Liberia: John Tamba - 'We Often Borrow Money From Neighbors to Keep the House Running'

Monrovia — Lorpu John Tamba teaches mathematics at an elementary school in Paynesville, a Monrovia suburb. He supports four children and his wife with his salary and they live in a small two-room house.

"I love the profession and I love being with the kids. I make $100 a month, which isn't enough to pay our monthly bills. This makes me sad every day.

"Sometime I want to consider resigning but when I think about the lack of jobs in the country I hold back. I have advocated for a raise but it is not forthcoming. $100 is not enough to make us a happy family.

"My partner also brings in $85 as a market-seller, but even with that we can't cover our monthly expenses. We have four children - Emmanuel 21, Peter 16, Toe 8 and Annie 2 - all of whom depend on us for their education and health care. We all sleep in the same room. Emmanuel and Peter are the only two kids that go to school at the moment. They go to public school which is virtually free, but we have to pay for materials.

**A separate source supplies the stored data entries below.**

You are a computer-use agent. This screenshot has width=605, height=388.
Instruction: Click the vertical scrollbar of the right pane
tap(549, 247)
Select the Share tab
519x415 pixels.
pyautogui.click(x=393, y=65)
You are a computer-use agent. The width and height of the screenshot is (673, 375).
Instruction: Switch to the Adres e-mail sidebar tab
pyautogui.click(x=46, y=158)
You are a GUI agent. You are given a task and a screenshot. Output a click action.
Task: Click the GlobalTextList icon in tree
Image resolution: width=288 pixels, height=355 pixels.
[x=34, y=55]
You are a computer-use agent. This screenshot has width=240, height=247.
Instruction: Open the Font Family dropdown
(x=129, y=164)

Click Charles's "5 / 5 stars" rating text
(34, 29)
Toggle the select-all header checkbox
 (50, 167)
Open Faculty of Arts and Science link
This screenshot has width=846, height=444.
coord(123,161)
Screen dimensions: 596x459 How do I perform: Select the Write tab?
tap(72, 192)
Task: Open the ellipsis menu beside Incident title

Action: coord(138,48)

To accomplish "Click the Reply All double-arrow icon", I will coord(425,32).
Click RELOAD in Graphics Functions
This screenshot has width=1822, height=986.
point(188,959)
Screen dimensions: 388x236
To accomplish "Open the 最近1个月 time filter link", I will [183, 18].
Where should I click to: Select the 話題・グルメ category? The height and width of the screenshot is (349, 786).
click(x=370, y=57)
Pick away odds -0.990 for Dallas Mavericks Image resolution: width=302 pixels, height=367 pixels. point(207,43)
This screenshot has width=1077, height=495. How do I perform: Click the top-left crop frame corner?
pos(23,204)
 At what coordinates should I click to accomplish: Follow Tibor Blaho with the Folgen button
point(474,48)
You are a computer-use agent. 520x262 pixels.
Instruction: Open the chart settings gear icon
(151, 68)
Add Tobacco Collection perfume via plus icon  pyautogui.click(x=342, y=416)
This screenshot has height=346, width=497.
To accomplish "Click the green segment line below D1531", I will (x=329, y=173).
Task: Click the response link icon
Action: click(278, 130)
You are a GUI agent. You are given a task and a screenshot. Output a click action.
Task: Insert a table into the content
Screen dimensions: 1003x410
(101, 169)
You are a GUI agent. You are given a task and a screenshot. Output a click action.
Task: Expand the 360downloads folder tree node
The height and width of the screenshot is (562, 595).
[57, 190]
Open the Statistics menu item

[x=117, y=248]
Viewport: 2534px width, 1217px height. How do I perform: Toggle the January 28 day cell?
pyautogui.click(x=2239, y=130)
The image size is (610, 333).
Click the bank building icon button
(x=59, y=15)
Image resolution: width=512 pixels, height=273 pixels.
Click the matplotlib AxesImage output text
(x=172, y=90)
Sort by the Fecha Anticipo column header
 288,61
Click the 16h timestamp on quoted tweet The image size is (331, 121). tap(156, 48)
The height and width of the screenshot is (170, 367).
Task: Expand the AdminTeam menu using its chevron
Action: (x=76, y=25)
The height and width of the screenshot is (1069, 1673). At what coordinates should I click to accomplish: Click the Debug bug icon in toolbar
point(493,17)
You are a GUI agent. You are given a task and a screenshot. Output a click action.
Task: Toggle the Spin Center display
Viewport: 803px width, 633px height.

"We have to deny ourselves many things in order to keep them going. Things are tough but we are doing everything in our capacity to keep the family going. The fact that I cannot live a decent life means I am living in hell.

"Since the war ended in Liberia, to get a good job is difficult. I graduated from the Teacher College but I can't get a well-paying job. The economy is hard. Sometimes I don't get paid on time. And we have been living this way for 15 years.

"After paying all the bills we are left with only $20 for emergencies. This is how we have been living for the past 15 years.

"The best news I have heard recently is that the government of Liberia has increased the budget on education for this year. If it is passed into law an elementary teacher with a C certificate will be earning at least $150.

"Will I be better off in a year's time? "This is a difficult question. If the government increases classroom teacher salaries, I will be better off. If the national leadership improves the economy; if the fight against corruption is increased and perpetrators are taken to court; if the prices on Liberia's staple rice reduce, including the prices of essential commodities, I will be much better off."